The On Balance Volume indicator or OBV, is an indicator that focuses on the importance of volume and how it can affect a give prince and asset's momentum. OBV is based on the idea tha volume precedes price, so if a security is seein an increasing OBV it is a signal that volume is increasing during the upward price moves; when it decreases, it means the opposite, volume is increasing on the down days. 

How is it calculated?

The OBV is simply a running total of positive and negative volume during any given period.

If the closing price is above the prior close price then: 
Current OBV = Previous OBV + Current Volume

If the closing price is below the prior close price then: 
Current OBV = Previous OBV  -  Current Volume

If the closing prices equals the prior close price then:
Current OBV = Previous OBV (no change)

How to use it?

The value of the OBV line is not important, what it's important is the characteristics of the line. Firstly, the most important is the trend, this will help us find out in which direction the volume is flowing.

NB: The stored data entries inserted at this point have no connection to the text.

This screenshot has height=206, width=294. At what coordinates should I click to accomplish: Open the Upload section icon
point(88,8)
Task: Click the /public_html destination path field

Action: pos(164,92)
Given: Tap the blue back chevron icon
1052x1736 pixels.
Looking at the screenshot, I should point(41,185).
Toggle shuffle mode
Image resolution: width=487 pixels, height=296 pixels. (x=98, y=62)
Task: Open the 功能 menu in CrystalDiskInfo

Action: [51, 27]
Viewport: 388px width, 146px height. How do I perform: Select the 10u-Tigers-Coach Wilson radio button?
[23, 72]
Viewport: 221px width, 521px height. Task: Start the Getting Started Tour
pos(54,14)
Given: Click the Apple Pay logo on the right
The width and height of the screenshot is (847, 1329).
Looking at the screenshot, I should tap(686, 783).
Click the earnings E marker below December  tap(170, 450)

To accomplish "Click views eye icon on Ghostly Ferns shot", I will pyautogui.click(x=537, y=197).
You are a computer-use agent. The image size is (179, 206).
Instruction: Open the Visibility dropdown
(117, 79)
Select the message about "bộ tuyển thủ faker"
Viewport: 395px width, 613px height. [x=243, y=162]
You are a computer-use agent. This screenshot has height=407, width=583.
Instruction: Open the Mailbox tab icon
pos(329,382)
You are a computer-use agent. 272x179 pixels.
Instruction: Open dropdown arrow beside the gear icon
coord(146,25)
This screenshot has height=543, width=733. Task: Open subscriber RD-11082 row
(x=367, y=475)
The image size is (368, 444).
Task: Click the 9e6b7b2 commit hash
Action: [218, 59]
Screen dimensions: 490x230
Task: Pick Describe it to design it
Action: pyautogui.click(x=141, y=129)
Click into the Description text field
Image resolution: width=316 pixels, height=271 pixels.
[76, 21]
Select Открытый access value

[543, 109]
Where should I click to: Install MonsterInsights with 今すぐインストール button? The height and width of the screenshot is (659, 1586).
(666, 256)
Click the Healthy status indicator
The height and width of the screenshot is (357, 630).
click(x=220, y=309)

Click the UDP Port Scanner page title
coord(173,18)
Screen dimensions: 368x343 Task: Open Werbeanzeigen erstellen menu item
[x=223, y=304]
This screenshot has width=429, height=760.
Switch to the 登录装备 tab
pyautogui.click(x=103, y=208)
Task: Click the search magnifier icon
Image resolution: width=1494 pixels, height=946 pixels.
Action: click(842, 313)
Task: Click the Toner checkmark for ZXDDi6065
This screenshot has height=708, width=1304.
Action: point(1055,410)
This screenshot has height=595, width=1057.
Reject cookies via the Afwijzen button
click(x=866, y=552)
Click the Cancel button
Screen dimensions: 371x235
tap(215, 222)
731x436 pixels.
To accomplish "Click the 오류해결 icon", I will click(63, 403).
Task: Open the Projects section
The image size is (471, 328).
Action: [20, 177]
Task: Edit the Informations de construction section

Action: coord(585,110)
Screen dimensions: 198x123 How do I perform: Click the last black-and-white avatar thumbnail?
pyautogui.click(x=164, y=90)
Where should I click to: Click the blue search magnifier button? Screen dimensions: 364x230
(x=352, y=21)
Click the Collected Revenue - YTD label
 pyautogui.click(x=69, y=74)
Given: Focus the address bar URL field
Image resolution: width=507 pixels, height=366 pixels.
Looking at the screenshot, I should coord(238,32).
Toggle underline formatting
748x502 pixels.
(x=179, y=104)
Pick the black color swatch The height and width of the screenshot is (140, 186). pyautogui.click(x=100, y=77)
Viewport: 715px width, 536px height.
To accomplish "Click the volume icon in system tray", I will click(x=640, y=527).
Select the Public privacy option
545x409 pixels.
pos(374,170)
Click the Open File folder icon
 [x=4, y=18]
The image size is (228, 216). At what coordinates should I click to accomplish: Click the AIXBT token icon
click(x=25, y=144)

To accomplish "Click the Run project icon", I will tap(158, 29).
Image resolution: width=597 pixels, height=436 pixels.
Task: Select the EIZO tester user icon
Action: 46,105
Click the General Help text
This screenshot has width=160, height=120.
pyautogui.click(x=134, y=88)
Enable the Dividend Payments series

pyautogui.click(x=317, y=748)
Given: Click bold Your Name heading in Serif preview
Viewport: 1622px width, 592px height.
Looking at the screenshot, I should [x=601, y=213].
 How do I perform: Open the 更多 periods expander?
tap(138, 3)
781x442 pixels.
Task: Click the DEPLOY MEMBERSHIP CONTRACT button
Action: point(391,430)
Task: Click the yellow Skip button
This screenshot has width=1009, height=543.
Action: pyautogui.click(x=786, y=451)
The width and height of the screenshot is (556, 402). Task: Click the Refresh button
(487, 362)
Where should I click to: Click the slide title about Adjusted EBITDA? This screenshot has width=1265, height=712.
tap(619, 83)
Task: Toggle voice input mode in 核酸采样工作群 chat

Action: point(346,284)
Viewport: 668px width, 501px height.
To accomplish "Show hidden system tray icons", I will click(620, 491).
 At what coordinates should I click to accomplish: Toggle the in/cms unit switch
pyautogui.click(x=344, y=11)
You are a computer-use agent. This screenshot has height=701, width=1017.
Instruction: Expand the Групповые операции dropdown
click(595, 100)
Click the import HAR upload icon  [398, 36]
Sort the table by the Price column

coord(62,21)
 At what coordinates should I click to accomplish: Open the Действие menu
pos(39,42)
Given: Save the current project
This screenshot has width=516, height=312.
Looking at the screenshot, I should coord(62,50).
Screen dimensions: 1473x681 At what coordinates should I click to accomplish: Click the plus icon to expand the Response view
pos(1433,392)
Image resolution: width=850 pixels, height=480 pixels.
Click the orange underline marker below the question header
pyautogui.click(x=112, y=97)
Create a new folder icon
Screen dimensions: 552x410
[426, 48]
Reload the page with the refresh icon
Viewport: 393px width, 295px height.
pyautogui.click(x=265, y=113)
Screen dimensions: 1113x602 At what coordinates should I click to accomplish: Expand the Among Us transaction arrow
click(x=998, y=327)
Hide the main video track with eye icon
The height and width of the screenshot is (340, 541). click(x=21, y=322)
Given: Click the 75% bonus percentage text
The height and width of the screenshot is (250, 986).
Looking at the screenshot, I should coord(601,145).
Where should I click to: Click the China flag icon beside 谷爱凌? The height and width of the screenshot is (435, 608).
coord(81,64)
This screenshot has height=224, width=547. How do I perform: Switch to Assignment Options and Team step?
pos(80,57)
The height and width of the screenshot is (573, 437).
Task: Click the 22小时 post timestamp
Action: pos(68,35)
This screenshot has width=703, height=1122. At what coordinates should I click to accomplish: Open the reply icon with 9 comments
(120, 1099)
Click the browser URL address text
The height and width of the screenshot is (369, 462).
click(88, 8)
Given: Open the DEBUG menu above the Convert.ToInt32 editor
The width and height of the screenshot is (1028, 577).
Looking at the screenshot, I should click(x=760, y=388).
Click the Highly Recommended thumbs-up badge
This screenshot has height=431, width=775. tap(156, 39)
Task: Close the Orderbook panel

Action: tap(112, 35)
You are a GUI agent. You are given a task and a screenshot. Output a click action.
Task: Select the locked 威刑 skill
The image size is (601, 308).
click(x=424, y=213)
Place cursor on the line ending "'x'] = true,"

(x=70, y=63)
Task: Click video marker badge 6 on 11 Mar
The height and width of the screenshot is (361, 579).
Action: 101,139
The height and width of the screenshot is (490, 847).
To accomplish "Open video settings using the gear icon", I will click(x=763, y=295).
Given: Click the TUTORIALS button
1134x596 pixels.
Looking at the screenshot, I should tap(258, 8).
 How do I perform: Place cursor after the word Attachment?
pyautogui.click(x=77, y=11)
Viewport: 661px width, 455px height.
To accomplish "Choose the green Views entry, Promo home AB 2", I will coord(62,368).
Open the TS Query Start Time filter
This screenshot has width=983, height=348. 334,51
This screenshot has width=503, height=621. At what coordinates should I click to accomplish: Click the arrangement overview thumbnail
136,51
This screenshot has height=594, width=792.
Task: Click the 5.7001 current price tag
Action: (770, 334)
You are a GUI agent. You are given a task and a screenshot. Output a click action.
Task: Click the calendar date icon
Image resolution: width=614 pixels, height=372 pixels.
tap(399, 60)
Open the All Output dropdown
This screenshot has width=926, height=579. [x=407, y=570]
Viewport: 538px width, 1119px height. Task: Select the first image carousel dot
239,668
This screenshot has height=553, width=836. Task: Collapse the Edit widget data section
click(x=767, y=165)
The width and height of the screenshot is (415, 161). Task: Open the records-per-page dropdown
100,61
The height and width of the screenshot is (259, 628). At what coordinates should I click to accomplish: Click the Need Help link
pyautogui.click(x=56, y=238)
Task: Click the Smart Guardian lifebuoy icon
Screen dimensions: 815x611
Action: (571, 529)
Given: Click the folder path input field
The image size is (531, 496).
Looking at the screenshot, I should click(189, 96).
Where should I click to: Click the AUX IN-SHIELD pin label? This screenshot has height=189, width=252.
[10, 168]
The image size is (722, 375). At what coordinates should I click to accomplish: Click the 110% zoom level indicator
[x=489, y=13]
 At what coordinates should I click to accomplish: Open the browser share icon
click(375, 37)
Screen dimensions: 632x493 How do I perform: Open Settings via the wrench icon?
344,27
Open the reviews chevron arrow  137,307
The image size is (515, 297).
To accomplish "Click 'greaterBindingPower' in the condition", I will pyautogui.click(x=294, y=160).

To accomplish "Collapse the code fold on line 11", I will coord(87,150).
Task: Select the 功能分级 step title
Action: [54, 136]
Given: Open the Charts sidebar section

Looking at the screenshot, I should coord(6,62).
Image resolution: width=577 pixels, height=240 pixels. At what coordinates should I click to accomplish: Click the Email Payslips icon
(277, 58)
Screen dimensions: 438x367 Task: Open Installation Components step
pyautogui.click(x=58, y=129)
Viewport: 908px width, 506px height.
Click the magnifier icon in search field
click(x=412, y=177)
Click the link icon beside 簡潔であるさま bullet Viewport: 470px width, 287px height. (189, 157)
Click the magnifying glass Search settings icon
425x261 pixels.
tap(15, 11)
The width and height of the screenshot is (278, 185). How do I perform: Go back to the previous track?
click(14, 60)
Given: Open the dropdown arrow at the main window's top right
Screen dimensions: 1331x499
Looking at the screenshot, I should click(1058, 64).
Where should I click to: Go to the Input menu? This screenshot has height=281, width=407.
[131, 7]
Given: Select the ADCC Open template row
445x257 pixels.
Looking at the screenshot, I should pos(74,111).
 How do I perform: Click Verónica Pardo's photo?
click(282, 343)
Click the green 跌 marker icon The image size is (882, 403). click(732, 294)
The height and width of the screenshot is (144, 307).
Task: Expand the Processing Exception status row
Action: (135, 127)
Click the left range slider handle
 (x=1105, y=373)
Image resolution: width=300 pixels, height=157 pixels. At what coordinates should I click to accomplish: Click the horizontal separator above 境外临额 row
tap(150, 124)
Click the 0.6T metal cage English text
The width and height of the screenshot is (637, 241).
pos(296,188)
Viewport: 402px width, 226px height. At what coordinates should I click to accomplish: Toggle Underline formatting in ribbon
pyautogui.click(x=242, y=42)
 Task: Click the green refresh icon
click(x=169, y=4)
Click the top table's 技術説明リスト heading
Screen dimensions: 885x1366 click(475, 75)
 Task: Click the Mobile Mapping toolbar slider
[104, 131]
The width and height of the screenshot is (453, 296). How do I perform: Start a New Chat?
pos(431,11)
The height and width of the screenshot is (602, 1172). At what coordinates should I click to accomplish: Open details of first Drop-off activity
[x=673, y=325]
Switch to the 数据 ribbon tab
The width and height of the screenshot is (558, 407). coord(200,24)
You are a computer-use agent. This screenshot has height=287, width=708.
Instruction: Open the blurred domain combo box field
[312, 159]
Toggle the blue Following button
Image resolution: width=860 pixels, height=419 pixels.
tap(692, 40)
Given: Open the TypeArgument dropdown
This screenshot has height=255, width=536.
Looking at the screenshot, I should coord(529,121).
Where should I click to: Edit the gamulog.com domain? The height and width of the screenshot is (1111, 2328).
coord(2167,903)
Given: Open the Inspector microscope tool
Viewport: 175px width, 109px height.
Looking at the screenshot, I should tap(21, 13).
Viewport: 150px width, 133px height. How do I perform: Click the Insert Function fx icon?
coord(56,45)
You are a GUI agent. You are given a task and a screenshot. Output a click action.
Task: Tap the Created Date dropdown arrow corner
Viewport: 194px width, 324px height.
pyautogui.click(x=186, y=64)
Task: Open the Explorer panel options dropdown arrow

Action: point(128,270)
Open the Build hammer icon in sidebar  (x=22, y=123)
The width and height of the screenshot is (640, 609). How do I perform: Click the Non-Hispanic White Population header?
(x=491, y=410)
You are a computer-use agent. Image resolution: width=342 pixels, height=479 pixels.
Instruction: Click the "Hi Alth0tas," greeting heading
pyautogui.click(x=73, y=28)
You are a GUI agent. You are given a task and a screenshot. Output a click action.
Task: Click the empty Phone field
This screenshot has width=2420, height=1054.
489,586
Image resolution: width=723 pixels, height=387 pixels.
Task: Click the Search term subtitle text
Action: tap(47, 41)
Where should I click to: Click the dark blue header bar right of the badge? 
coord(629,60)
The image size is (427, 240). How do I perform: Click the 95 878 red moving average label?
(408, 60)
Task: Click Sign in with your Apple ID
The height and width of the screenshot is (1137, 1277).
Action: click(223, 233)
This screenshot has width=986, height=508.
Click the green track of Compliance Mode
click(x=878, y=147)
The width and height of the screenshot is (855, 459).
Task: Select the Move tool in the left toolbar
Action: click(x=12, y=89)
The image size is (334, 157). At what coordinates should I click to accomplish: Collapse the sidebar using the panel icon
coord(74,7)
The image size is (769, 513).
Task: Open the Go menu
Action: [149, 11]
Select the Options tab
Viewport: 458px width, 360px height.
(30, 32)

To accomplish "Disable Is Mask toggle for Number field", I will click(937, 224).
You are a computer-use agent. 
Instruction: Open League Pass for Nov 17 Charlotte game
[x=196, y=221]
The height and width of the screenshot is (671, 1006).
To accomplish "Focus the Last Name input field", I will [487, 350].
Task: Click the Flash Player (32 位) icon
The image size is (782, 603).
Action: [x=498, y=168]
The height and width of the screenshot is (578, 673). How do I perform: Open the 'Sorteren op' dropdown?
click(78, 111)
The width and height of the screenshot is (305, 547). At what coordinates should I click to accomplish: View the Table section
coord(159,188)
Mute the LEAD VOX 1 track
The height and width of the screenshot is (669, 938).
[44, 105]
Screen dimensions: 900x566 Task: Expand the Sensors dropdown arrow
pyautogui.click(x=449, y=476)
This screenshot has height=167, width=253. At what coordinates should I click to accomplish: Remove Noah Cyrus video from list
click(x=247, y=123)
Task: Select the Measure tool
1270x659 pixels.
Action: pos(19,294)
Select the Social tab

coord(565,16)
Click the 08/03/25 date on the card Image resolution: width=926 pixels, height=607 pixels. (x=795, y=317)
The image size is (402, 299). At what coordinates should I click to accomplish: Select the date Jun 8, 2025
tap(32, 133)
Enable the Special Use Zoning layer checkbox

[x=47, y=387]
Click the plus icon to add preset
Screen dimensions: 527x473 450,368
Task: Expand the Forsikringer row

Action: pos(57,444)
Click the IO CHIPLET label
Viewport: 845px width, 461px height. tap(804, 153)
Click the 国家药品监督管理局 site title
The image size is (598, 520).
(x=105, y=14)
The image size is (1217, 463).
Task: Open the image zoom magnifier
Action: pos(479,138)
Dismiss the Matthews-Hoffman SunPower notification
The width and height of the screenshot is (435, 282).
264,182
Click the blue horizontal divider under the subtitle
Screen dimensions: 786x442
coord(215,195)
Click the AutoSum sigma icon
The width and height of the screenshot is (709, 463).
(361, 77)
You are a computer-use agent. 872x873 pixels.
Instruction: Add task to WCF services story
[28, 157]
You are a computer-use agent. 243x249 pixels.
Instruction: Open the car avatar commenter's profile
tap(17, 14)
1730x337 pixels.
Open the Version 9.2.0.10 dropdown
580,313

If we are following a trend, we would like to see the OBV moving in the same direction of the trend. That means that the trend is being supported by volume.


Another use of the OBV is to look for divergencies. When the OBV stops going higher or even begins to trend downwards while a security price is still going up, that is s sign that the existing trend is weakening and may reverse.


Chart 2  -  On Balance Volume
An example of a bullish divergence. Notice how the OBV started to trend up before the price did.


The on-balance volume measure is one of the least complex volume indicators that try to measure price and volume together. While there are more complex indicators, it is the ease of understanding and use that make this volume indicator so popular.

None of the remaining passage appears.